LayoutLMv3 missing visual tokenizer?

Hi,

How come LayoutLMv3 does not have a visual tokenizer in its code? The image goes straight from pixel values to embeddings.

Hi,

The “tokenization” happens inside the model, using a convolutional 2D layer. One just needs to provide pixel_values to the model, which will be turned into embedded patches.

1 Like

Hey @nielsr, first, thanks for the reply.

So you’re saying that we do not need discrete integers to serve as ground-truth labels? Reading the paper the authors seem to use a VAE trained on document data. How come HF decided not to do the same? What’s the theoretical baggage behind it?

Any help is appreciated

EDIT:
If possible can you fundament why text needs to be tokenized and discrete while images do not?

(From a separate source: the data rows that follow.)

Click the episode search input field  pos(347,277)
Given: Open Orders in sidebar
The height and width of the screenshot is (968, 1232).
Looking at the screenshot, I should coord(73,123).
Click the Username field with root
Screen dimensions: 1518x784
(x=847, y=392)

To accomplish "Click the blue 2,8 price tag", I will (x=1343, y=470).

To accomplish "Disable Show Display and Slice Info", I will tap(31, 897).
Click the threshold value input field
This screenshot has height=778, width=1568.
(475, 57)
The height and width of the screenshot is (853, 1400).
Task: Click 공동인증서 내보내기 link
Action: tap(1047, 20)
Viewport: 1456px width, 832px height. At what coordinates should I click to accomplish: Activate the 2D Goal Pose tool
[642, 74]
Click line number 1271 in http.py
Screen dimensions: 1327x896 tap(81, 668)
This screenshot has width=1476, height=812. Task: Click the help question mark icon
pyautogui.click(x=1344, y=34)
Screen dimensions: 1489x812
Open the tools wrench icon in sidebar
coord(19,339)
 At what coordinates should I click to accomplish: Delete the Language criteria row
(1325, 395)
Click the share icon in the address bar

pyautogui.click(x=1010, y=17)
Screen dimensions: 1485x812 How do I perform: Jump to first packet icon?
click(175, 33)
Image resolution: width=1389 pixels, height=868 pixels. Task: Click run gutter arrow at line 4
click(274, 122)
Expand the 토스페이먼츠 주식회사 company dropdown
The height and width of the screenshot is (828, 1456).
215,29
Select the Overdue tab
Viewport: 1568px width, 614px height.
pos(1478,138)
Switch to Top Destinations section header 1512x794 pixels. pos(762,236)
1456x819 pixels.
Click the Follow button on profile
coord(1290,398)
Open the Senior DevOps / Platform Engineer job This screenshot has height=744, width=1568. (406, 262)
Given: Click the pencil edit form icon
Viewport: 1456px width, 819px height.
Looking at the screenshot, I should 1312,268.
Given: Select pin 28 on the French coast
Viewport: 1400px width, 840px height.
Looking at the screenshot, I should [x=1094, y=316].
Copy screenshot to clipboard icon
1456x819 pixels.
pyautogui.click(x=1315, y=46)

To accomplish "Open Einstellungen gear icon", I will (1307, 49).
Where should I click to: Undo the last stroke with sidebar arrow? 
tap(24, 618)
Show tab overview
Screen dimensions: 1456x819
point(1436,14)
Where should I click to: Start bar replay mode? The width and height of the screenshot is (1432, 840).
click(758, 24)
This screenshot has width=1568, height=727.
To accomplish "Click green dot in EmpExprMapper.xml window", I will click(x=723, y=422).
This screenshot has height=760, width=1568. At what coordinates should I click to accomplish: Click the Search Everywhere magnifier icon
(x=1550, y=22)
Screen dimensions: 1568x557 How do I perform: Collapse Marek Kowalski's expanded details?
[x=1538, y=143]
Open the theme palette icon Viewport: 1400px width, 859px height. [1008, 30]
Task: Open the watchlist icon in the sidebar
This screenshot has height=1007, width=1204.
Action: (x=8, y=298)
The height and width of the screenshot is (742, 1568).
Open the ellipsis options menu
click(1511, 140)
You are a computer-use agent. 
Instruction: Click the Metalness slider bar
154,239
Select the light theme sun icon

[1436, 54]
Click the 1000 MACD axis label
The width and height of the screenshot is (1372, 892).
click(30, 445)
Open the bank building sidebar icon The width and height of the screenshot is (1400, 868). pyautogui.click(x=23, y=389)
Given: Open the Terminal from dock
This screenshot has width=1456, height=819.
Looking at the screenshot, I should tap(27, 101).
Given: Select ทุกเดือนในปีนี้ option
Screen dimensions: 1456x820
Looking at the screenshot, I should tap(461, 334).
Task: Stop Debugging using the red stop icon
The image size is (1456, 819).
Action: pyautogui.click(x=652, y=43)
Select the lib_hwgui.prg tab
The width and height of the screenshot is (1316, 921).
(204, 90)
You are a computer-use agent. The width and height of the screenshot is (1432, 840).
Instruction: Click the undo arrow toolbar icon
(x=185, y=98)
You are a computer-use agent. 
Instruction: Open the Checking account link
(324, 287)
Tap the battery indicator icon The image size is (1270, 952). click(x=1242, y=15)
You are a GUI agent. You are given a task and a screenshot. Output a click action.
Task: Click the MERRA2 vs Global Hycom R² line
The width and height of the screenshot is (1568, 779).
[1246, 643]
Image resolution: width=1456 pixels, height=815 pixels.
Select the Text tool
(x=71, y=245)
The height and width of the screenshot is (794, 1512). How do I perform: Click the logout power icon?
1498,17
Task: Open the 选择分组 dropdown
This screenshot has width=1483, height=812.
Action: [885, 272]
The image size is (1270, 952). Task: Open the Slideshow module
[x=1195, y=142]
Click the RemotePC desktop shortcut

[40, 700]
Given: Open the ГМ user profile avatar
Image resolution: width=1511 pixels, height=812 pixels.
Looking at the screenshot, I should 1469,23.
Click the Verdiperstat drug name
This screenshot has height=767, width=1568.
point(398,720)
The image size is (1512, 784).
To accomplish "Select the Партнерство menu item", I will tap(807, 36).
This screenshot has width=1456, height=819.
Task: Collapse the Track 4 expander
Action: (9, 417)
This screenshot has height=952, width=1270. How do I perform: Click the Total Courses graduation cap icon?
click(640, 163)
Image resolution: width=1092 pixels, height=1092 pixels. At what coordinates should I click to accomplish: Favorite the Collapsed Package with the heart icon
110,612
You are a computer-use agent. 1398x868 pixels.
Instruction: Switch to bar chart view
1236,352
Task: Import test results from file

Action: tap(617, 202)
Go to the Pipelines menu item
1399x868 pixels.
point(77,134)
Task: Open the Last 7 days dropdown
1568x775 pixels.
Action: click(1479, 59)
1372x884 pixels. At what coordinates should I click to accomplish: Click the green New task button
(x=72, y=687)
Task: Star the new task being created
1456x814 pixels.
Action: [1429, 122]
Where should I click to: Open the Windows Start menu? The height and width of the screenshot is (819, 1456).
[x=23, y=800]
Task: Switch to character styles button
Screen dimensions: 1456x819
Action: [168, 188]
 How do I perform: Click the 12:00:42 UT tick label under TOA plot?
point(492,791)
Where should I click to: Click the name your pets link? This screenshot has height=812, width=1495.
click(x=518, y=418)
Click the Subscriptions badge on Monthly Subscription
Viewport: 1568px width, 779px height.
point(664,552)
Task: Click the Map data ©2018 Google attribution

Some relevant literature for the discussion:

From BEiT v2: Masked Image Modeling with Vector-Quantized Visual Tokenizers

Existing MIM approaches can be coarsely categorized to three according to the reconstruction targets:
low-level image elements (e.g., raw pixels; He et al. 2022; Fang et al. 2022; Liu et al. 2022), hand-
crafted features (e.g., HOG features; Wei et al. 2021), and visual tokens; Bao et al. 2022; Wang et al.
2022; Dong et al. 2021; El-Nouby et al. 2021; Chen et al. 2022. However, all the reconstruction
targets are about, explicitly or implicitly, low-level image elements while underestimating high-level
semantics. In comparison, the masked words in language modeling (Devlin et al., 2019) are all about
high-level semantics, which motivates us to tap the potential of MIM by exploiting semantic-aware
supervision during pretraining.

I’d still love to know the reasoning behind HF departure from the OG paper.

Hi,

We haven’t deviated from the original paper, Microsoft just didn’t open-source this visual tokenizer used for pre-training (the masked image modeling objective).

Note that after pre-training, the masked image modeling head is thrown away, and replaced by a classification head for downstream tasks.

1 Like

Oh, I see. For my purposes, I’ve been using a random VAE from DALL-E to learn the inner workings of pre-training a model. Can you shed some light on the effects of not using a visual tokenizer?

Also, thanks btw. I’ve been using a lot of your stuff to wrap my head around LayoutLMv3.

Pre-training using a masked image modeling (MIM) objective where the model needs to predict tokens of a VAE for masked patches is pretty powerful, since the VAE contains useful information in its codebook. BEiT was the first work to do so, and got state-of-the-art performance on ImageNet after fine-tuning. This was then improved in BEiTv2.

LayoutLMv3 adopts the same pre-training objective (among other objectives), but with a VAE especially trained to reconstruct document images.

Other models, like MAE and SimMIM also do masked image modeling, but instead of predicting tokens of a VAE for masked patches, they directly predict the raw pixel values. This has the benefit of not requiring a separate VAE.

BEiTv2 seem to be better than MAE at the moment (as shown in the figure below).

1 Like

Thank you for contextualizing the answer. :raised_hands: